The first time I touched down in Edinburgh, Scotland, I knew I was home.
That sounds a bit romantic, like something you would see Cameron Diaz say in “The Holiday”, but even now, more than two years later, I still know it to be true.
Traveling to the UK is one of those things that everyone talks about, everyone wants to do. Especially for those of us who grew across the pond in the good ol’ USA. But usually, when you speak to someone about a trip to the UK, the first (and often only thing) that is every discussed is London, and all the sights and sounds to be seen in the sprawling, ancient metropolis.
But London is nothing once you’ve been to Edinburgh.
Sure, London has incredible history, iconic sites, dazzling scenery. But, it also has dirty streets, unfriendly people and ungodly prices pints.
Edinburgh is a beautiful, equally ancient city, located in the east of Scotland, nestled right along the stunning Firth of Forth. This city is riddled with history, currently even holding the title of “The Most Haunted City in the World”, but I digress.
There is a life about this city that is nearly impossible to describe to someone that has never stepped foot in this opulent city of past and present.

══════════

--- WHAT YOU NEED TO DO ---
(1) Duplicate the Edinburgh passage from "Edinburgh is a" up to and including "but I digress.".
(2) In the Edinburgh passage, list every strength that the sentence beginning "Sure, London" credits to London.

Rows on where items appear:
══════════

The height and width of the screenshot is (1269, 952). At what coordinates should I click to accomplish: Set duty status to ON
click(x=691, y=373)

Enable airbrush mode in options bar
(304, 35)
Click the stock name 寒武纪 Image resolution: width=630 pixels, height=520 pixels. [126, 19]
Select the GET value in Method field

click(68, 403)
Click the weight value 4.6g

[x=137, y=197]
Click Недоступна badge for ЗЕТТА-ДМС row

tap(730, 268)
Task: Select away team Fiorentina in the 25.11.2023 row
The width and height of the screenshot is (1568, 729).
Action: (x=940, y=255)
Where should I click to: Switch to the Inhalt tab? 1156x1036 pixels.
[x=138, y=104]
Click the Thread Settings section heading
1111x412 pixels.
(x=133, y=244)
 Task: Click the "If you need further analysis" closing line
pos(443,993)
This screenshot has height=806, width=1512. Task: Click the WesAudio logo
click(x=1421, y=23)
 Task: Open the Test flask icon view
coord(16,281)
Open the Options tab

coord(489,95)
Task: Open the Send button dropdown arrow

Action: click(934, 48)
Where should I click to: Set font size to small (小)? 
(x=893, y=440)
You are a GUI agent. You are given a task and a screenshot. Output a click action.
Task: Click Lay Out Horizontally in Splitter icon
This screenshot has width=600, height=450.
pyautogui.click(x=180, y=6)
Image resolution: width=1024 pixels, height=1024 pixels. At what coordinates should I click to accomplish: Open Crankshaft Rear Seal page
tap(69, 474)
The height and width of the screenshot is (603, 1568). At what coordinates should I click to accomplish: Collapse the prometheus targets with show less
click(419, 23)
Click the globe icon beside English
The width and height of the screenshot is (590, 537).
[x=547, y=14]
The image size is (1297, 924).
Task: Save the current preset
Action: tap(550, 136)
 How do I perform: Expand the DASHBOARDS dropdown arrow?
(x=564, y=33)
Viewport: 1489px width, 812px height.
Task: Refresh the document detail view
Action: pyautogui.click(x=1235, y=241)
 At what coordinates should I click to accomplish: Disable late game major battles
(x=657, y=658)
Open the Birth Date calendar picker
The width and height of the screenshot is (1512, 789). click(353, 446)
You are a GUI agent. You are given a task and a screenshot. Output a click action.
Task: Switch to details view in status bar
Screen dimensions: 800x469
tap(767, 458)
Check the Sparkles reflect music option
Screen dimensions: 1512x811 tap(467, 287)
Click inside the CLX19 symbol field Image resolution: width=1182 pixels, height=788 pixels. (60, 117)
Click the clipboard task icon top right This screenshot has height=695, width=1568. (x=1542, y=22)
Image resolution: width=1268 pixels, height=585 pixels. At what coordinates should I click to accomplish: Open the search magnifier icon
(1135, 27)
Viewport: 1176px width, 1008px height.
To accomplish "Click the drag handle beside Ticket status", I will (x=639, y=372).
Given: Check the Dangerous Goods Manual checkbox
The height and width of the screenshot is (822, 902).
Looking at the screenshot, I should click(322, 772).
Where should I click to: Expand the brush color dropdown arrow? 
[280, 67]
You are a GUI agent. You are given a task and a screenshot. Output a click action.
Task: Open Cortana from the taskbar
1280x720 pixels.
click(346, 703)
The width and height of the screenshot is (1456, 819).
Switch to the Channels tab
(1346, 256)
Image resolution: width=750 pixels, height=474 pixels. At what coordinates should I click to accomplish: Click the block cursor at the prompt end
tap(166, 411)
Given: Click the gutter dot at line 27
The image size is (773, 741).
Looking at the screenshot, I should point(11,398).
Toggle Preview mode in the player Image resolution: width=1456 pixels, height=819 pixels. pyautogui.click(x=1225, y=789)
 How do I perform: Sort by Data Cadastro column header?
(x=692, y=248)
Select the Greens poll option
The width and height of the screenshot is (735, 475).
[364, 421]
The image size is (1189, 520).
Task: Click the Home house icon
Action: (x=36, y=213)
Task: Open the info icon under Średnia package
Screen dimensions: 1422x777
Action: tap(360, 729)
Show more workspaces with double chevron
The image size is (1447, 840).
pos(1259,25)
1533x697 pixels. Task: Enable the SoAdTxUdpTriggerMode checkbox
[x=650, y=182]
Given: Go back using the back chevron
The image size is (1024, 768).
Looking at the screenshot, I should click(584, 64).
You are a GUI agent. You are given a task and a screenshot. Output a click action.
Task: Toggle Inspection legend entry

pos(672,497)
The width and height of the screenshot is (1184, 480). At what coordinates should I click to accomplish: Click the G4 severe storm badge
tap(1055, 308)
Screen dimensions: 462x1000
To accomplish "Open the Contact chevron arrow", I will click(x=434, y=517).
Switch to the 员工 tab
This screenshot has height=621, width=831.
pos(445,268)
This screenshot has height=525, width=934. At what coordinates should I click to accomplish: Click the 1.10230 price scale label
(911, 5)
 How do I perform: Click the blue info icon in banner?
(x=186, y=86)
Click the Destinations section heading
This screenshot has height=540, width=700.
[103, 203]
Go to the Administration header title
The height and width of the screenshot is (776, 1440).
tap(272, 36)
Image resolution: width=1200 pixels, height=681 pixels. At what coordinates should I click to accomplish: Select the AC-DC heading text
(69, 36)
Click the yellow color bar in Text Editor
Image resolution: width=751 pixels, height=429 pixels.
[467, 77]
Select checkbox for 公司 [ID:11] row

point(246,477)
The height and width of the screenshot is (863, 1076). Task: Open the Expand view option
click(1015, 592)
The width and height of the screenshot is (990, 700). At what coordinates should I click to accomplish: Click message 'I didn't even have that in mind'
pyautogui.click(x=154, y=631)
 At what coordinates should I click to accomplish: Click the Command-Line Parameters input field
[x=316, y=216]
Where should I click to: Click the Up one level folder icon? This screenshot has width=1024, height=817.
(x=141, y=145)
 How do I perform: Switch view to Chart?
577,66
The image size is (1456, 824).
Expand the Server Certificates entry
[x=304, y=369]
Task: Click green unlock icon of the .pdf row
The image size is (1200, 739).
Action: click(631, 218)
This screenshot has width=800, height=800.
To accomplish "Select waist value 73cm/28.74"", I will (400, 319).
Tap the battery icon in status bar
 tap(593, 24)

══════════

--- TASK RESULTS ---
(1)
Edinburgh is a beautiful, equally ancient city, located in the east of Scotland, nestled right along the stunning Firth of Forth. This city is riddled with history, currently even holding the title of “The Most Haunted City in the World”, but I digress.

(2)
- incredible history
- iconic sites
- dazzling scenery